The sudden onset of the coronavirus pandemic, with its rapid spread and high mortality, forced us to know very well the protective masks. Of course, since the beginning of 2000, when the SARS virus appeared in China, but also due to the widespread problems of air pollution and smog in Asian cities, the people of the Far East were familiar with the use of masks.
The same cannot be said for other countries, including the West, where people realized how necessary masks are, literally almost after a holiday. However, the history of the mask is not as modern as we might think. It begins in Western Europe during the Middle Ages and concerns the great epidemics that swept its then population.
Historians have reported that over the centuries there have been many cultures with the habit of covering their faces to protect themselves from infections. The first record of the use of an object that refers to a mask refers to images of the 6th century BC, which were found at the entrances of Persian tombs. In China, there are also images from the Yan Dynasty (1279-1368) with silk scarves and gold thread, which covered the faces of the Emperor’s servants so that their breath would not affect the taste of the food’.

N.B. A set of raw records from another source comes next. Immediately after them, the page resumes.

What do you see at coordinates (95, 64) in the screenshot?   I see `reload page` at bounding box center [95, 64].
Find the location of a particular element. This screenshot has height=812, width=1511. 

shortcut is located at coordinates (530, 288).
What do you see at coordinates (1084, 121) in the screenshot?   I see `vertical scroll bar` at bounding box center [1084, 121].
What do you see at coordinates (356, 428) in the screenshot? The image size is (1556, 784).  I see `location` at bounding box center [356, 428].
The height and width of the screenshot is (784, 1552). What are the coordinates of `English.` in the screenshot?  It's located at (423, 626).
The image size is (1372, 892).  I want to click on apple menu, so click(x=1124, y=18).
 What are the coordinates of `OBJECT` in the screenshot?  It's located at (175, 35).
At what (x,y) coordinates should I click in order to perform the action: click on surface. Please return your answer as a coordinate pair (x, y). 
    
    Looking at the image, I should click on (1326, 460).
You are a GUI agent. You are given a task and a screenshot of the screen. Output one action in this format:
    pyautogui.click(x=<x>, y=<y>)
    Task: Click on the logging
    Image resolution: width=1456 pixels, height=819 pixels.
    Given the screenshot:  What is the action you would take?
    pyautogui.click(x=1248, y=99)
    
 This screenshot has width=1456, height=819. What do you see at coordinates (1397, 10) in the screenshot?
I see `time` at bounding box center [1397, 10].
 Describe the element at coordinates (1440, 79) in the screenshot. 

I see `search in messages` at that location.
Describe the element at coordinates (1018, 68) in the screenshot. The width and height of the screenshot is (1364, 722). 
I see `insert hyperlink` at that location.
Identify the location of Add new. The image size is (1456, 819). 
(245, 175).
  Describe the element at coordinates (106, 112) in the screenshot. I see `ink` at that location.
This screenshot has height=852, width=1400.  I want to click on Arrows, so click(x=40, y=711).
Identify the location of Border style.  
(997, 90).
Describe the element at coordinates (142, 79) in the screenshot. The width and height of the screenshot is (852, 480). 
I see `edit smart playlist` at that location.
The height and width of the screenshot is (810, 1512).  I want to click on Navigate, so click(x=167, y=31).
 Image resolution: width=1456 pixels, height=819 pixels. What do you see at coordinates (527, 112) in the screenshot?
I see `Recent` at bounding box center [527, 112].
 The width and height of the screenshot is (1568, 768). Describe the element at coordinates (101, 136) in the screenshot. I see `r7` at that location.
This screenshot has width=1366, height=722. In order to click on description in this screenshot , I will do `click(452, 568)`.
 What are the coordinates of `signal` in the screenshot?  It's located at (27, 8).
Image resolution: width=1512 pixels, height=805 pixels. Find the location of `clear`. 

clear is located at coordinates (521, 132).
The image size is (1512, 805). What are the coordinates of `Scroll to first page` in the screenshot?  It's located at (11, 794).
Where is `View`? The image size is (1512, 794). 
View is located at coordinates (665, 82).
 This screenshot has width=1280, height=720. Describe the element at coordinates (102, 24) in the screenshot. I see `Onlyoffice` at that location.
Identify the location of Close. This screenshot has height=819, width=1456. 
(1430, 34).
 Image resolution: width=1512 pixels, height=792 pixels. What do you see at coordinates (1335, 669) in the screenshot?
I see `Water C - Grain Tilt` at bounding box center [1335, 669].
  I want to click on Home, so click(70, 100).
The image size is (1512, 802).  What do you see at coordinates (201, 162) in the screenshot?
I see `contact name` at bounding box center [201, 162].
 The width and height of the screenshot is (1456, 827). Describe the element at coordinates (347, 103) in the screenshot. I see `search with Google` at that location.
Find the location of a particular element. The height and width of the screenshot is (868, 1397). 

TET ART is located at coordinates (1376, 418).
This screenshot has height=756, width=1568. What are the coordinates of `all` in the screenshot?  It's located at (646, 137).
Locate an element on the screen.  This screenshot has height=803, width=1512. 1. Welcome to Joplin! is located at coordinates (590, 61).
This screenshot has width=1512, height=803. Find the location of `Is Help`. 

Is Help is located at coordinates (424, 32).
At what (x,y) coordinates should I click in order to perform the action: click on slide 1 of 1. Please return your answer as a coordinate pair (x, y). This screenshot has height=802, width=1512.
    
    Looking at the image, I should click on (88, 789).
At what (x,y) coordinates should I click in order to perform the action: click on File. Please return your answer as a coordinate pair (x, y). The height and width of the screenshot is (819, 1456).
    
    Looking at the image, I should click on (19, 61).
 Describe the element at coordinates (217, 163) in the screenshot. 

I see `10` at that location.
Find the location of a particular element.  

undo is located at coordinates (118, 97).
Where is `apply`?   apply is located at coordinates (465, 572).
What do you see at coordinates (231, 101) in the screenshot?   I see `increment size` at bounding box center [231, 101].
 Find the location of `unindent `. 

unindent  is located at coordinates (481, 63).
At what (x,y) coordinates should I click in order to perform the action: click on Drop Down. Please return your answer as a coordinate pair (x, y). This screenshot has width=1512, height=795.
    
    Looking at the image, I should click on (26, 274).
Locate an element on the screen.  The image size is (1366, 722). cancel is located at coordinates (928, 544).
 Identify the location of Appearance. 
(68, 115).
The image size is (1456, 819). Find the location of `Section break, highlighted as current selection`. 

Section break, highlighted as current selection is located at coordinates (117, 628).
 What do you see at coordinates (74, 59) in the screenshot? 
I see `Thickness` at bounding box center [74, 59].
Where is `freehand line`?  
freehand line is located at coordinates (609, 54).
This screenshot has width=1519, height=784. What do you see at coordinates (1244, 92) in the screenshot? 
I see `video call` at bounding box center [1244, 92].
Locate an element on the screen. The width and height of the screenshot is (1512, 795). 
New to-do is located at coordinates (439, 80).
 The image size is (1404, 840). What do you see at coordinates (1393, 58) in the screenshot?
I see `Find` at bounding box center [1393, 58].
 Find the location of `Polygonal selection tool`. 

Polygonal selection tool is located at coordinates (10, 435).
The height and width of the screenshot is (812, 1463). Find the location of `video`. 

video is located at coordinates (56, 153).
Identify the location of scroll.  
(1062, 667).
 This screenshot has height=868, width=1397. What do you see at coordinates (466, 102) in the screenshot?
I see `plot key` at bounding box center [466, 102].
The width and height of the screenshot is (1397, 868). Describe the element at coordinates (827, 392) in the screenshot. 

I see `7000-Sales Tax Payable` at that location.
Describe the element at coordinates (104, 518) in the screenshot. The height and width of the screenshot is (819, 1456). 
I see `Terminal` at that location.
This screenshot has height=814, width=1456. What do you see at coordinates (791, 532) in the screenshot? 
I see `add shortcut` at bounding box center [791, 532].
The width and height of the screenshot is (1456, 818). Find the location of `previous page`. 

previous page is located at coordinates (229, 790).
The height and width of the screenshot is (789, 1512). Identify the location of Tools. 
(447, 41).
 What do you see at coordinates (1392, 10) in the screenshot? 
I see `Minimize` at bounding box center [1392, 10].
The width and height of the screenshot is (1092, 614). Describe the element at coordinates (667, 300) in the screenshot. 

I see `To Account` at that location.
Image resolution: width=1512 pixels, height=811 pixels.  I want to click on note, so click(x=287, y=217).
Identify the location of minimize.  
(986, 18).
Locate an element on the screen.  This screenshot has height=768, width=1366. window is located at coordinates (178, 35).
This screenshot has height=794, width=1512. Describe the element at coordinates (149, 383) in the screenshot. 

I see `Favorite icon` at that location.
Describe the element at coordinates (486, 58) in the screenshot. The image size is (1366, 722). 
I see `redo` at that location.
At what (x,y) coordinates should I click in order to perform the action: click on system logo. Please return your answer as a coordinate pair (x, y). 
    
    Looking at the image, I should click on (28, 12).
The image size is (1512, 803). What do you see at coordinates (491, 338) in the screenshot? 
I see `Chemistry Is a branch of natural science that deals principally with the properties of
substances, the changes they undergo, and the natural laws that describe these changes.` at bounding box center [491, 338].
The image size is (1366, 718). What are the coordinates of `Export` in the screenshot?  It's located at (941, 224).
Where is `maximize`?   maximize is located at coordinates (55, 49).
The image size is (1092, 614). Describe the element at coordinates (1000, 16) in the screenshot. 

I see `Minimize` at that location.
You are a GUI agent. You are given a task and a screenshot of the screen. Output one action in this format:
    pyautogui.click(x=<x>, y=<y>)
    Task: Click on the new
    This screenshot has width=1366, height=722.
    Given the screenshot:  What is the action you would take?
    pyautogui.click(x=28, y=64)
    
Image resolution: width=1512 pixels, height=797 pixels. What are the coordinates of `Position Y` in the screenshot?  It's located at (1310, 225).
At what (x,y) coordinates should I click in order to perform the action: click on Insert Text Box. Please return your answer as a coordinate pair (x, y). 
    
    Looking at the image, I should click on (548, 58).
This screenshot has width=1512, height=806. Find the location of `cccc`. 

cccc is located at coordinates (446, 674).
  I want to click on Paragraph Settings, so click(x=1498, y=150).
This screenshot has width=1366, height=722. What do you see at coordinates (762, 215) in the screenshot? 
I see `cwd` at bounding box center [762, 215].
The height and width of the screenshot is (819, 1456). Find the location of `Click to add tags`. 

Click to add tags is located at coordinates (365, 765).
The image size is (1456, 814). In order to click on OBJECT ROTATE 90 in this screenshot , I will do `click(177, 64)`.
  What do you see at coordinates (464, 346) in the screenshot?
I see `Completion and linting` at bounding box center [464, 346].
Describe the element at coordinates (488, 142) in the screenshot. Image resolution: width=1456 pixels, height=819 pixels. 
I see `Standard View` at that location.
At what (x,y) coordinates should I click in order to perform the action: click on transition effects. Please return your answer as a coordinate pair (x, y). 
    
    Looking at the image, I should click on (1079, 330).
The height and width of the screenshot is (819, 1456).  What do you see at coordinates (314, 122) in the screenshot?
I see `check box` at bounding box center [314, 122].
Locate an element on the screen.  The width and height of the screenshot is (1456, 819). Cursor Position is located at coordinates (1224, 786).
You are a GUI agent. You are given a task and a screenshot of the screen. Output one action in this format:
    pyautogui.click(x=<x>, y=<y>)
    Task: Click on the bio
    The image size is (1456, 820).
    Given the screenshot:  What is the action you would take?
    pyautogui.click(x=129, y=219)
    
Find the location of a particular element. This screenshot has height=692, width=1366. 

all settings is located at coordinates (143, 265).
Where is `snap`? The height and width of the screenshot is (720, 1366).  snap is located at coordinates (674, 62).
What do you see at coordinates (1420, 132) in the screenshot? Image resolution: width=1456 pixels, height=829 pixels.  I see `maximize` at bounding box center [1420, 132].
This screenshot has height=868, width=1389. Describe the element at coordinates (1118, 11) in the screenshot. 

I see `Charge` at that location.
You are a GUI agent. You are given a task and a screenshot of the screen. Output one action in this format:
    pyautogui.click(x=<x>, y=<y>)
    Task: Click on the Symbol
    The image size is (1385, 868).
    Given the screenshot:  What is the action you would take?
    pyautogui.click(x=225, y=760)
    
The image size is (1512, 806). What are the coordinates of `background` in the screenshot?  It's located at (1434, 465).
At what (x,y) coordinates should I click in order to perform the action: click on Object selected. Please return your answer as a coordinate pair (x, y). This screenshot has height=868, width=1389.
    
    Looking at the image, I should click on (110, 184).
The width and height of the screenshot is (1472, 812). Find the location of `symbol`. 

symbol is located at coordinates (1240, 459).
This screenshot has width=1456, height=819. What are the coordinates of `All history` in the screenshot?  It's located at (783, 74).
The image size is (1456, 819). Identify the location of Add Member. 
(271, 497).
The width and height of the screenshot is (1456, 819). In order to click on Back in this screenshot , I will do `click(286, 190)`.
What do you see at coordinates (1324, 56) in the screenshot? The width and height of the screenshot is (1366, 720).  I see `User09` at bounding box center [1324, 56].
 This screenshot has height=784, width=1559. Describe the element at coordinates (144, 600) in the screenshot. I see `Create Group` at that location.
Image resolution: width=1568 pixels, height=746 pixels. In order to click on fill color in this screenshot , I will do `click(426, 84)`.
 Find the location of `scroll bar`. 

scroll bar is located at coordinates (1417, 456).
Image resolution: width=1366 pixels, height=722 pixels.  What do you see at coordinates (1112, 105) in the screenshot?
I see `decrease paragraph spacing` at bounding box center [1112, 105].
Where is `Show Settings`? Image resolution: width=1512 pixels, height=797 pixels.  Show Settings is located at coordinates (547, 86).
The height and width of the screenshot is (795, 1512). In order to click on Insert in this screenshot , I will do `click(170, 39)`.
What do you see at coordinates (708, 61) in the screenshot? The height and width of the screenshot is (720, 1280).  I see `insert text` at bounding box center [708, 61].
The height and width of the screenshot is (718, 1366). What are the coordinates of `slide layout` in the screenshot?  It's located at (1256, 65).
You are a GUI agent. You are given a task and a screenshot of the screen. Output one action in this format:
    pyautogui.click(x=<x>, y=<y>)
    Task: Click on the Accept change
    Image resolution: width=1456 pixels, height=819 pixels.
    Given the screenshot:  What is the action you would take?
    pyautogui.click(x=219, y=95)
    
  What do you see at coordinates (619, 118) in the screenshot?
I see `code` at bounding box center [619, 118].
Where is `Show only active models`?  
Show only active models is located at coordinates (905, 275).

The market for respirators in Europe and around the world has grown exponentially due to the COVID-19 pandemic. Indeed, there is an increase in sales of masks by over 87% to more than 71 billion. The market for respirators in France and around the world has grown exponentially due to the dollars being reported. Today, breathing masks are part of our daily lives and not just for healthcare professionals, for example. And with this incredible development, we are also seeing the emergence of high-tech innovations around the use of the mask. In this article, we take a look at the latest inventions.
Masks capable of analysing medical data
In Singapore, a team of researchers from a local university has created a new respirator that allows caregivers and nurses to protect themselves when treating patients infected with the virus. This mask is equipped with sensors that can measure heart rate, blood pressure and oxygen level. All this medical data is then sent to a smartphone via Bluetooth.
The “smart” Airpop mask
Airpop has created an attached mask available for sale. This mask has a sensor to analyse the user’s breath and collect data in real-time. Then it’s easier to know when to change the mask filter, for example. In the application, therefore, it is possible to access a lot of data concerning the inhaled and exhaled air of the user depending on his physical condition and location. This smart mask is available for € 149 but is it really useful on a daily basis? it is up to you to see if the price is worth it.
The Japanese C-Face mask
This brand-new smart mask from the Japanese company Donut Robotics has been talked about him since last year. Indeed, not only does it protect against dust and viruses, but it is also connected and smart. By connecting to your phone, you can answer your calls and answer your messages using the voice assistant. The C face mask also allows you to translate between Japanese and other languages such as English, French or Korean. Also equipped with a built-in microphone and voice amplifier to be understood despite social distance and to wear a mask.
The LG mask that cleans the air
Korean giant LG Electronics has created a mask capable of clearing the air. Ideal for large polluted cities, this plastic mask works by filtering the air on each side of the face using two filters. These masks are already on the market and are distributed to healthcare workers.
In conclusion, we cannot predict how long the masks will be necessary or whether they will remain forever in people’s lives as a protective tool against viruses and infections. The positive side is that as we understand from the above it can be developed using many different technologies such as Artificial Intelligence, Augmented Reality, Data Analysis, etc. The downside is that “faces are lost” and we do not know what the outcome will be in a society of non-recognition of persons, that is, an impersonal society.